Enquanto os recursos esperam para ser direcionados, estados e municípios, que estão na linha de frente do combate à doença, pedem socorro devido ao avanço no número de casos. O movimento é visto sobretudo em estados do nordeste e no interior de São Paulo, onde algumas das maiores cidades, como Campinas e Ribeirão Preto, estão com lotação de leitos acima da média, chegando a 100% em alguns casos.
O mesmo acontece com o programa de financiamento das folhas de pagamento de empresas, que teve um volume de desenbolso pior do que o esperado, como o próprio presidente do Banco Central admitiu no início do mês em audiência pública no Congresso, ao dizer que o programa precisava de ajustes para ganhar eficiência.
Segundo ele, R$ 2 bilhões haviam sido distribuídos, de um potencial de R$ 40 bilhões em empréstimos, até o fim de maio, um mês após o anúncio do programa. O valor abrange 1,3 milhão de empregados beneficiados de mais de 79 mil empresas financiadas. Ainda assim, muito abaixo do 1,4 milhão de empresas e dos 12,2 milhões de trabalhadores que o governo disse que deveria beneficiar.
A maior preocupação, para Salto, são as empresas menores, com as quais, segundo ele, o governo errou: “demorou para perceber que precisaria do fundo garantidor para que os bancos privados concedessem os recursos com garantia do Tesouro. Demorou para acontecer e eu não vi esse atraso em outros países, onde recursos foram liberados mais rápido”, diz.
É esperado que, num momento inédito e que pede urgência, como o que vivemos agora, o governo tenha que ir ajustando aqui e ali a operacionalização de seu plano de ataque, destaca Marcel Balassiano, pesquisador da área de Economia Aplicada do Instituto Brasileiro de Economia (Ibre/FGV)
“No Brasil, a crise econômica gerada pela pandemia é agravada por várias crises politicas. Uma delas tem como eixo a própria condução do combate ao vírus, que envolveu as demissões recentes de dois ministros da Saúde”, diz Balassiano.

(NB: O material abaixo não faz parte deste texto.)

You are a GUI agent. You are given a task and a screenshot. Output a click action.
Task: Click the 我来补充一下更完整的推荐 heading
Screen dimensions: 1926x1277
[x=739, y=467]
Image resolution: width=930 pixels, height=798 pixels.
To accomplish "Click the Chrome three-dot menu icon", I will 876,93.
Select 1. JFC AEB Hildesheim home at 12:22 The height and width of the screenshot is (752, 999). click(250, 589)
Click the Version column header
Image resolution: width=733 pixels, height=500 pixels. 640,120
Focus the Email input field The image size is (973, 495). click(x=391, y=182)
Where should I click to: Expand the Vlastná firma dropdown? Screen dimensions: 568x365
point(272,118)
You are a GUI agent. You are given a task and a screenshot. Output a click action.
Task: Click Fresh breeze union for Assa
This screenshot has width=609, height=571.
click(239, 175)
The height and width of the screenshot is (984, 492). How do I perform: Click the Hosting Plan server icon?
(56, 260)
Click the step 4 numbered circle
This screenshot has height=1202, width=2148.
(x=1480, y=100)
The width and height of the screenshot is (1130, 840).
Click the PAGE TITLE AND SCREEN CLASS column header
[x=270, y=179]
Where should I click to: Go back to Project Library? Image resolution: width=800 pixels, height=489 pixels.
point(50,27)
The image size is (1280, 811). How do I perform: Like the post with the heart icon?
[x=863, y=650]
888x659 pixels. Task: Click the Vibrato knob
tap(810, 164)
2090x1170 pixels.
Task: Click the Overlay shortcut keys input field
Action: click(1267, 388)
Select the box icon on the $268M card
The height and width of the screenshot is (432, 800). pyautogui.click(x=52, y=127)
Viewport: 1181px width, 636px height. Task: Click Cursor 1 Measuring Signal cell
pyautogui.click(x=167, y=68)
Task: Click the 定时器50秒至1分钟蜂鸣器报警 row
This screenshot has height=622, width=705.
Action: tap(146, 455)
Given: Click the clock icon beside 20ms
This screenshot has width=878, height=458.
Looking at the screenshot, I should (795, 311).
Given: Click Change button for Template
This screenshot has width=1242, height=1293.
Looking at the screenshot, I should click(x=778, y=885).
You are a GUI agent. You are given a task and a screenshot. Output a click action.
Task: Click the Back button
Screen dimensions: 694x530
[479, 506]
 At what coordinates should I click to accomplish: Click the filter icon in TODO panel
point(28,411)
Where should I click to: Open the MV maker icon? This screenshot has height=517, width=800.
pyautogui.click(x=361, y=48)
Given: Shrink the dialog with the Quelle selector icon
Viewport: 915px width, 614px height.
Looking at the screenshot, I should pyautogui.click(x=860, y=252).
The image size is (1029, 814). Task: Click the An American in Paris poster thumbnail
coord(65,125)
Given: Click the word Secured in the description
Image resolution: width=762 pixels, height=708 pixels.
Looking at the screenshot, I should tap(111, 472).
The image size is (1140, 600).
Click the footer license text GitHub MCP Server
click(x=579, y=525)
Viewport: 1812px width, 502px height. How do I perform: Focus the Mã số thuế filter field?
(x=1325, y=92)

O clima de instabilidade e incerteza vem levando instituições a revisarem suas previsões para a economia brasileira neste ano. O Boletim Focus, que mede a expectativa do mercado, aponta para uma queda de 6,5% do PIB em 2020, semelhante à do Ibre, de 6,4%. Há, porém, os mais pessimistas, como o Banco Mundial, que aposta numa retração de 8%.
O relatório do IFI também alerta para a importância de não perder de vista a necessidade de retomar os planos de equilíbrio fiscal em 2021, já que os riscos vêm aumentando significativamente com a trajetória da dívida bruta:
“As medidas necessárias para mitigar os efeitos da crise sobre os trabalhadores e as empresas, e também para guarnecer o setor de saúde são essenciais. O que se deve evitar é a tomada de ações que não estejam relacionadas à crise e/ou que tenham custos fiscais permanentes, sem que novas fontes de recursos sejam indicadas”, diz o texto.
O efeito primário nas contas do governo central das medidas de enfrentamento ao coronavírus chega a R$ 601,3 bilhões, 8,7% do PIB, em 2020. A IFI projeta déficit primário do governo central de R$ 877,8 bilhões, em 2020, 12,7% do PIB. Além disso, o risco de rompimento do teto de gastos aumentou e pode acontecer já em 2021, segundo o IFI.